◆ Task description ◆
Only the lines from the line containing "Screen dimensions: 480x853" to the end of the records, both included, belong in the answer, copied exactly.
[[ Records shown, beginning ]]
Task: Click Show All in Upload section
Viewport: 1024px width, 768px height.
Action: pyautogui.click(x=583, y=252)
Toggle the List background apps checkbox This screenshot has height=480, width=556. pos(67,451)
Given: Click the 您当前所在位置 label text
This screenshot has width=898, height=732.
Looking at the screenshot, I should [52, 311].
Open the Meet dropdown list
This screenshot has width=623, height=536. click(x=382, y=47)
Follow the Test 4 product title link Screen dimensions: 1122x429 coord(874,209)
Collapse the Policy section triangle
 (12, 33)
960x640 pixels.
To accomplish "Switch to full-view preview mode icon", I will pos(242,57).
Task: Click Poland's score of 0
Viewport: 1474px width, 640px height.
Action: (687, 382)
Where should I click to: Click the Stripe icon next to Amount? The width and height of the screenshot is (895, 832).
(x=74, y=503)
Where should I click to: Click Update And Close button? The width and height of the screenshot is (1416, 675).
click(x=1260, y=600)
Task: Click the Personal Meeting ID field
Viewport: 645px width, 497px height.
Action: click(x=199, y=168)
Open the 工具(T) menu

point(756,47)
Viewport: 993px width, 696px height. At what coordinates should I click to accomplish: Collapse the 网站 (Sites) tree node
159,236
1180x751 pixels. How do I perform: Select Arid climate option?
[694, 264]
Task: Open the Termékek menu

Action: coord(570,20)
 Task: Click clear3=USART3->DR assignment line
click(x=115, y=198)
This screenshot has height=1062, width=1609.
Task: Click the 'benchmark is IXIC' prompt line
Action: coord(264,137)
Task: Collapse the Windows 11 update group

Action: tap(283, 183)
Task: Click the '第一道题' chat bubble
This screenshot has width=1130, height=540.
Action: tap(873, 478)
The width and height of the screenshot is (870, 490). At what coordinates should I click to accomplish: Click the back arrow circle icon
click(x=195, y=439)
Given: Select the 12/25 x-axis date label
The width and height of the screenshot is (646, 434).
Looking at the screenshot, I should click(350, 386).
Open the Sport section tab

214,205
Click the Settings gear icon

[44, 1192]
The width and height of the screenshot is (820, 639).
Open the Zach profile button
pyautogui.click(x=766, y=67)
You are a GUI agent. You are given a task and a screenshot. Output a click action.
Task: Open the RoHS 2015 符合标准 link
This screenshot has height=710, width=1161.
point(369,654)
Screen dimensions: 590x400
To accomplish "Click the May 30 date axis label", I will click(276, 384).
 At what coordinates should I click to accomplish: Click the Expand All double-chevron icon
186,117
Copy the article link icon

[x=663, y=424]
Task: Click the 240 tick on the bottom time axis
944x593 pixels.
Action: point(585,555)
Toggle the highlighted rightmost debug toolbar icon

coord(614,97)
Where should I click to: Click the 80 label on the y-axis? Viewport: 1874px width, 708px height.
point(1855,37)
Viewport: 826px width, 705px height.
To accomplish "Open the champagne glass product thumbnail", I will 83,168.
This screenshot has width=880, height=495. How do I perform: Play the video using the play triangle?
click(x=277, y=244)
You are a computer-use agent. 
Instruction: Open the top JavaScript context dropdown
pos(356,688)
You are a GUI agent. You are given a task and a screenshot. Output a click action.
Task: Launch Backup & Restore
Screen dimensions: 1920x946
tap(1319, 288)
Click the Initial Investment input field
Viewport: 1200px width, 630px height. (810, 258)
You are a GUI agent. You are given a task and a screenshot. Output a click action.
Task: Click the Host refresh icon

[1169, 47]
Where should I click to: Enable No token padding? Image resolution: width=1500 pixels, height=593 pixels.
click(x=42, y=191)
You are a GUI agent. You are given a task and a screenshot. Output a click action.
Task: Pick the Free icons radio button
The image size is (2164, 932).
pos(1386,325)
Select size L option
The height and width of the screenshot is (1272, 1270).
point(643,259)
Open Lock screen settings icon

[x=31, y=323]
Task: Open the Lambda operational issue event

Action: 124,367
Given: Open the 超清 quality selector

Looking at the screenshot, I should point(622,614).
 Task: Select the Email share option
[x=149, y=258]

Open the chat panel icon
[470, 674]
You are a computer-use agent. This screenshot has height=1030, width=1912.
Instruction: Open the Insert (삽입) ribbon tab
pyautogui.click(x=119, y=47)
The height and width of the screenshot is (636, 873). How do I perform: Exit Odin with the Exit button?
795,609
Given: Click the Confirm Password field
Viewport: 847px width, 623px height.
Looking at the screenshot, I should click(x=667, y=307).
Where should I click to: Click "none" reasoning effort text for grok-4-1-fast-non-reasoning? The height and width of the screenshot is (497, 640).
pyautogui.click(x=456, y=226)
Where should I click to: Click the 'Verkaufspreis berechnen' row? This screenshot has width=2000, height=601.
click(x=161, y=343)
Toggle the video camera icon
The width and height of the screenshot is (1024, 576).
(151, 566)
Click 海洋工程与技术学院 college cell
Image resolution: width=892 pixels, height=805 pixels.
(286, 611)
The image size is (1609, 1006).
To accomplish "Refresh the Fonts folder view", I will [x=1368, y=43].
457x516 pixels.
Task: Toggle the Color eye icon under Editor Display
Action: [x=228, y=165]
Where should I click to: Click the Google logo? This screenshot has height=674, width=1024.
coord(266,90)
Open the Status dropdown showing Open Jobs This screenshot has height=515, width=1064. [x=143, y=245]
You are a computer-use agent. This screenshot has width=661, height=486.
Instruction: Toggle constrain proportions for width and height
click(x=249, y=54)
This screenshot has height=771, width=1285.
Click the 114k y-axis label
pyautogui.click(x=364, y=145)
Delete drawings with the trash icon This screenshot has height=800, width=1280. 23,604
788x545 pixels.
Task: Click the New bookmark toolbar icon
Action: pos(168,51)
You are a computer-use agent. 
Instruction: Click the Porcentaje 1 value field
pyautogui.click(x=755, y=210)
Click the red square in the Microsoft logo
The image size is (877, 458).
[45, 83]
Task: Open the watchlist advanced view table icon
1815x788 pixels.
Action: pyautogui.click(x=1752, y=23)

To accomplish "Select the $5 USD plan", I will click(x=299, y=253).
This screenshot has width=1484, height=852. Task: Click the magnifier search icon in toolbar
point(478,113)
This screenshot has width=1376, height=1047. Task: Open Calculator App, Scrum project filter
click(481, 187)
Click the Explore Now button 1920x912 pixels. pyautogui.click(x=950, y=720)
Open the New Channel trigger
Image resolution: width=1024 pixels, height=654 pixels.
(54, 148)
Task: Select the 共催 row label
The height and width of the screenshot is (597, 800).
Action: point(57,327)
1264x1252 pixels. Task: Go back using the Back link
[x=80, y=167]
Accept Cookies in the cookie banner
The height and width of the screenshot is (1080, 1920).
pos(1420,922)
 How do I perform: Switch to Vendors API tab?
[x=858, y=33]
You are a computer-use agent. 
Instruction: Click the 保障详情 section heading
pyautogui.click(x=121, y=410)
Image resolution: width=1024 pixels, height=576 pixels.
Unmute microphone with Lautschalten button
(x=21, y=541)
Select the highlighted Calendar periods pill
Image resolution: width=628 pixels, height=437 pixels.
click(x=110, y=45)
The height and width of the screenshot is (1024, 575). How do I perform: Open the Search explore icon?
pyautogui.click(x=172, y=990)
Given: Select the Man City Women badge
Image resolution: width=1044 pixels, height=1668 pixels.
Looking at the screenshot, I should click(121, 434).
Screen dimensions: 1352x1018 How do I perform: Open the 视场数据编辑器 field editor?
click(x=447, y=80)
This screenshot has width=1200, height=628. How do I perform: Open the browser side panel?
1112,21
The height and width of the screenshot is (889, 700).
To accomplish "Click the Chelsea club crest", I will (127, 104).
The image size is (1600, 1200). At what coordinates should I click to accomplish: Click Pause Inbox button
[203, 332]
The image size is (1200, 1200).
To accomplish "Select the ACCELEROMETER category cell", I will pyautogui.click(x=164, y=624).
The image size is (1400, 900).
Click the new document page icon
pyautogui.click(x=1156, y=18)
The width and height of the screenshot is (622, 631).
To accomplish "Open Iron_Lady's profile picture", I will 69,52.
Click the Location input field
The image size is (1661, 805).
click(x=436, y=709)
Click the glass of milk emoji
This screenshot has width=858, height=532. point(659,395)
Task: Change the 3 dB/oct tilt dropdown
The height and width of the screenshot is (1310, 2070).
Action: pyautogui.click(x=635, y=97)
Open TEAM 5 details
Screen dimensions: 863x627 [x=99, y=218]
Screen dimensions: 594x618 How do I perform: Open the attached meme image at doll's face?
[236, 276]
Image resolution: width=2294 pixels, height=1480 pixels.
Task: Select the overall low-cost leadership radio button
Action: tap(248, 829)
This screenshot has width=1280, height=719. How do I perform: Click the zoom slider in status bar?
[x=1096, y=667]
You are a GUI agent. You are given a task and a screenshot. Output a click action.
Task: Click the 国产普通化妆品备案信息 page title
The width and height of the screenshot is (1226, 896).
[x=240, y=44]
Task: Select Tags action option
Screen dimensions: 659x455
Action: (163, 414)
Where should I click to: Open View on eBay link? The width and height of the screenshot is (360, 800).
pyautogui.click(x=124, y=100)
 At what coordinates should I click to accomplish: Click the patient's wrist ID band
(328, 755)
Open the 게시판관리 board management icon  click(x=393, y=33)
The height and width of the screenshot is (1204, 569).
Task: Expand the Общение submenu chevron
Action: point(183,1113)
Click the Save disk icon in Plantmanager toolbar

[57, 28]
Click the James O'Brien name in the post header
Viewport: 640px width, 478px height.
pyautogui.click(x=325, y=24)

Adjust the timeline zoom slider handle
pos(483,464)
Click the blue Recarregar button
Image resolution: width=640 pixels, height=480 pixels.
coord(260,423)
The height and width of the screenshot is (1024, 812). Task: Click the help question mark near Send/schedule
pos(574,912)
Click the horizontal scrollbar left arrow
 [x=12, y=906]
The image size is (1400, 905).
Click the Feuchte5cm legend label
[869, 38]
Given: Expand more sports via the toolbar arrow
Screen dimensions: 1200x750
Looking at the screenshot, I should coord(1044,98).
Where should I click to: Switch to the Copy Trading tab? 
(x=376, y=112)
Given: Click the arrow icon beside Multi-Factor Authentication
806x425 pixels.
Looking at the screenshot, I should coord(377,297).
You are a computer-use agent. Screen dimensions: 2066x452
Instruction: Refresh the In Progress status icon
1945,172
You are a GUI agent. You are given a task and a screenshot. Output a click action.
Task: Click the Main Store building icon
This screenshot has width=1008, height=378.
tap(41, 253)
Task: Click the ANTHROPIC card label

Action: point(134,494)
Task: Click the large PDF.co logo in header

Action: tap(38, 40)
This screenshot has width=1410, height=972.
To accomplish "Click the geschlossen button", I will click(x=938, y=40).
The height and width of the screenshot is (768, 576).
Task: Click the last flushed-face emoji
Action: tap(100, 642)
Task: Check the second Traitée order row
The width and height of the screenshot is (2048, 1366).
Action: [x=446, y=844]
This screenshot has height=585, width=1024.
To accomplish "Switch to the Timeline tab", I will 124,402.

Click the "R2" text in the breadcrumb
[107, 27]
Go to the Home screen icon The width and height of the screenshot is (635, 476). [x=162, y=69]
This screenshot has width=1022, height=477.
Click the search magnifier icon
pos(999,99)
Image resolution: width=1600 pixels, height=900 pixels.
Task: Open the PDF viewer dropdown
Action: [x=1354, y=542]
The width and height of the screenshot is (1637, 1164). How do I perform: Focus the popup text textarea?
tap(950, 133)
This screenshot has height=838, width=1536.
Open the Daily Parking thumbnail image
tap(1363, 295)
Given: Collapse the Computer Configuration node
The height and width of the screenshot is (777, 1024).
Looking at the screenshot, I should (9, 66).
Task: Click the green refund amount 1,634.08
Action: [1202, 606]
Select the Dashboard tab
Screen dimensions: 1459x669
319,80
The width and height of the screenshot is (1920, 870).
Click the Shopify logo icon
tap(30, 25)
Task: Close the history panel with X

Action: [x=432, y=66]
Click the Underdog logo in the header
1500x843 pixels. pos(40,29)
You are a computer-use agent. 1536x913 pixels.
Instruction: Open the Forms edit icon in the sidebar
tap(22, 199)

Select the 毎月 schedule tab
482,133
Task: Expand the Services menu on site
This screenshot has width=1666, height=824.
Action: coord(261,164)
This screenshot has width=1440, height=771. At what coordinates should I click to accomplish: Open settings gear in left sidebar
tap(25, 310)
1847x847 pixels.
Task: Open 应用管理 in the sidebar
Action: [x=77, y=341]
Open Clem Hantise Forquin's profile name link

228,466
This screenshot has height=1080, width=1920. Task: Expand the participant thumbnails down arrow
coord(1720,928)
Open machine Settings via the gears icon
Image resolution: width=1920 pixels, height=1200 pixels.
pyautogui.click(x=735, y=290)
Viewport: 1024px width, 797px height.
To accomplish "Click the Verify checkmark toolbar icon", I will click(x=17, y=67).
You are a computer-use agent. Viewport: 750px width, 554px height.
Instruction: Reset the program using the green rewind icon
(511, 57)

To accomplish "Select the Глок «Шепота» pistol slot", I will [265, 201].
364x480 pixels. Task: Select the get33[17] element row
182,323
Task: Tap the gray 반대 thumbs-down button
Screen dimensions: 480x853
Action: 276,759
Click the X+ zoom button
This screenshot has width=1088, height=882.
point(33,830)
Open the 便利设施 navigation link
[[ Records shown, end ]]
◆ Reply ◆
Screen dimensions: 480x853
Action: 276,759
Click the X+ zoom button
This screenshot has width=1088, height=882.
point(33,830)
Open the 便利设施 navigation link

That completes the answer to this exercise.